Что касается политических решений относительно Вьетнама, тут Джонсону везло меньше. Я помню одну очень трогательную и в то же время смутившую меня сиену, случившуюся на заседании СНБ — кажется, в начале 1965 года. Советники Джонсона, все как один, настаивали на необходимости более активного вмешательства США во Вьетнаме, чтобы поддержать сайгонский режим и помешать коммунистам захватить контроль над всей страной. Некоторые из участников заседания, в частности, представители ЦРУ, подчеркнули, что это тяжелый путь и притом очень долгий. И тут же кто-то задал вопрос о том, поддержит ли американский народ военные акции за пределами страны, да еще в течение длительного времени. Президент вспылил, заявив что-то вроде того, что, мол, хватит мне толковать о народе — политическая ответственность лежит на президенте, а задача СНБ в том, чтобы сказать президенту, что именно хорошо для страны.
Джонсон, конечно, был прав. И СНБ в самом деле единодушно и неоднократно рекомендовал президенту, что ради интересов США, надо поддерживать правительство Южного Вьетнама. Однако Джонсон ошибался, полагая, что такую поддержку можно оказывать полусекретно, без соответствующих консультаций с Конгрессом, без того, чтобы убедить в ее необходимости и Конгресс и народ. Кончилось это тем, что ему не удалось добиться достаточной политической поддержки в стране, а без нее он не смог достичь своих целей.
А тут еще, к несчастью, выступил Макнамара со своим заявлением, что войну можно выиграть очень быстро, и вьетнамские программы начали лихорадочно разрабатываться и в Госдепартаменте, и в министерстве обороны, и в ЦРУ. Причем эти программы сплошь и рядом противоречили одна другой. Конечно, были и какие-то успехи, хоть и незначительные, но их сводили на нет (по крайней мере, психологически) слишком очевидные провалы.

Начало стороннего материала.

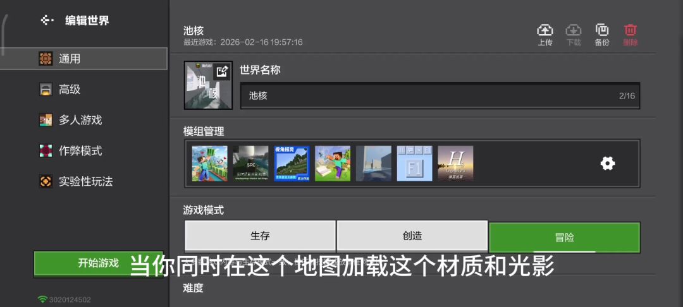Select the mod thumbnail with large H
Viewport: 683px width, 307px height.
click(455, 164)
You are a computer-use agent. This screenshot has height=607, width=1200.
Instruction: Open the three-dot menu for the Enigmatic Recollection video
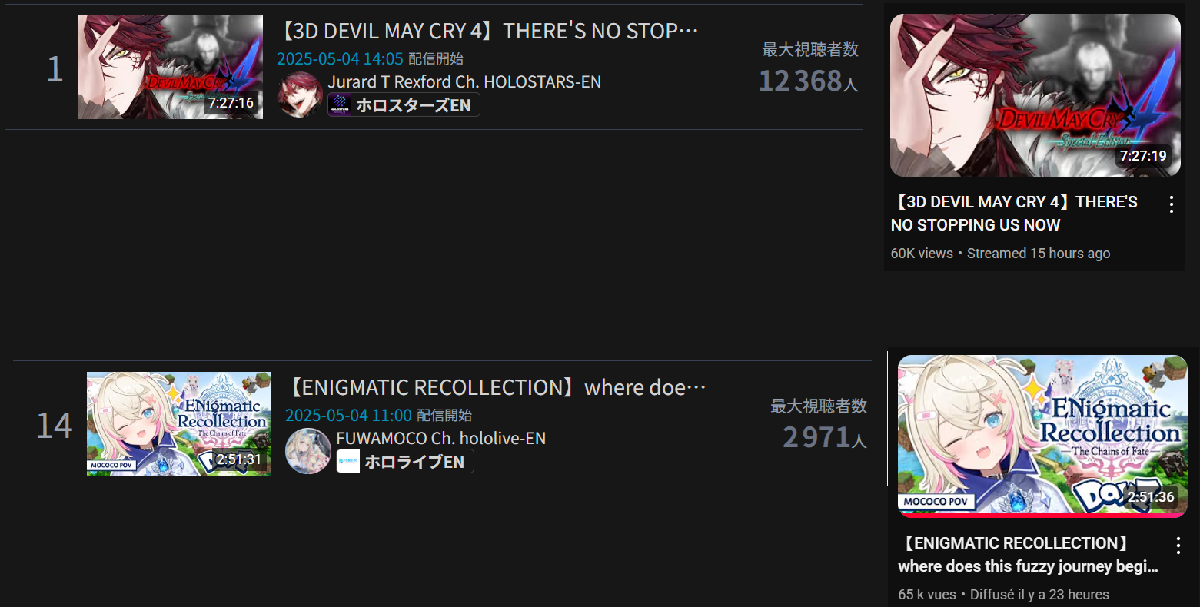point(1178,546)
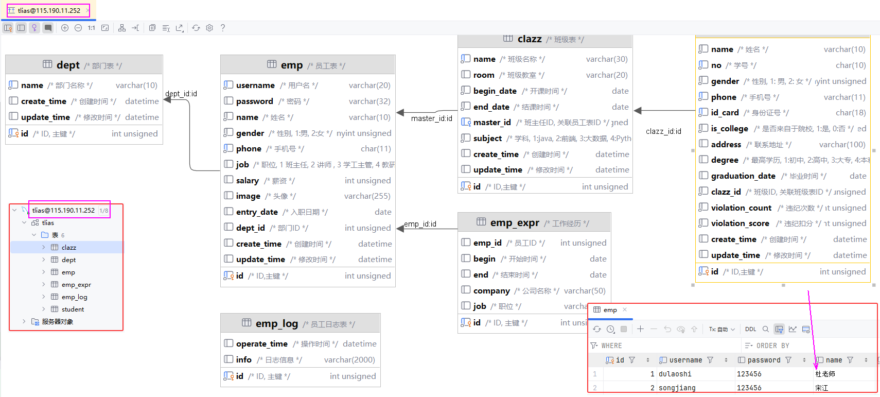Open the Tx 自动 transaction mode dropdown
The height and width of the screenshot is (397, 880).
click(x=721, y=329)
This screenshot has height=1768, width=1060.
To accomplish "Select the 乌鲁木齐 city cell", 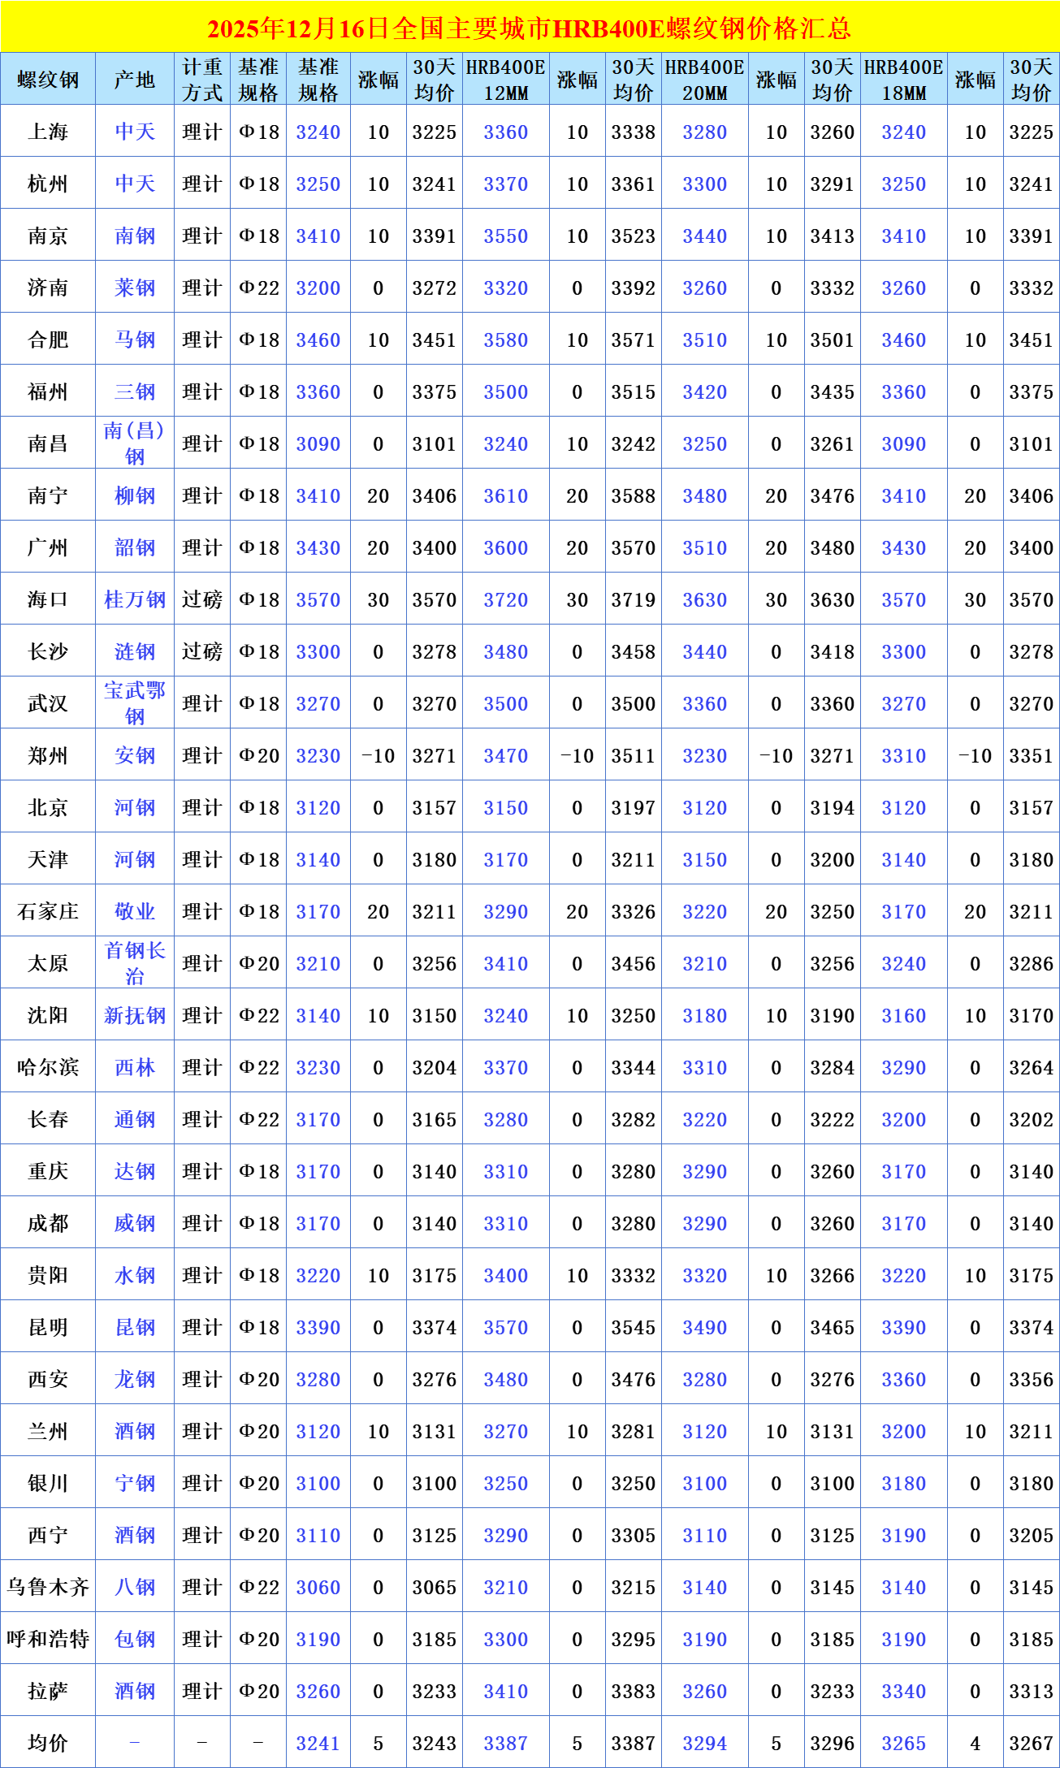I will point(48,1586).
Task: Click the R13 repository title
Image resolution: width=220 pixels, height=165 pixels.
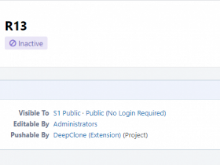Action: 16,26
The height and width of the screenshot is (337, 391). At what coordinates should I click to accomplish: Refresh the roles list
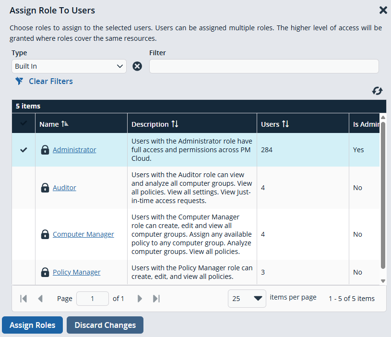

При Рэборне ЦРУ отдало много сил осуществлению программ тайных и контрразведывательных акций, но едва ли не все они обернулись неудачей из-за чрезмерной милитаризации стиля работы. Фицджеральд жаловался, что те, кто руководит военными действиями во Вьетнаме, кажется, совершенно не понимают азиатов, и стоит ЦРУ разработать многообещающую, выстроенную на учете местной ситуации операцию с участием не более сотни вьетнамцев, как американское военное командование норовит взять ее под свой контроль, десятикратно увеличить ее масштабы и превратить тайную акцию, построенную на личных контактах группки людей, в нечто механизированное и безличное, а количество участников довести до численности батальона,
В этом смысле характерна история «тайной армии Лаоса». Когда я еще работал на Тайване, ЦРУ засылало в Лаос связников с опытом работы с местными жителями. Из людей племени мяо, живущих в горных районах Лаоса, они формировали небольшие команды, которые преследовали вьетнамских лазутчиков и поставляли нам информацию о контактах этих лазутчиков с местными повстанческими силами (Патет-Лао). Тут мало было оружия и храбрости, нужна была еще и немалая осмотрительность в руководстве этими операциями. Успех был столь очевидным, а стоимость этих операций столь мала, что программа наших действий в Лаосе стала расширяться, и если сначала верных нам (и искусных) людей там было несколько сотен, то в конце число их достигло 30–40 тысяч. Действовали они неплохо, пока в 1973 году вся эта кампания не рухнула. Однако еще задолго до этого армия племени мяо стала слишком многочисленной, чтобы оставаться секретной; вместо того чтобы в первую очередь заниматься разведкой, она сражалась, а это плохо сказалось на репутации ЦРУ, которое, увлекшись поддержкой партизанских действий, запустило более важную работу.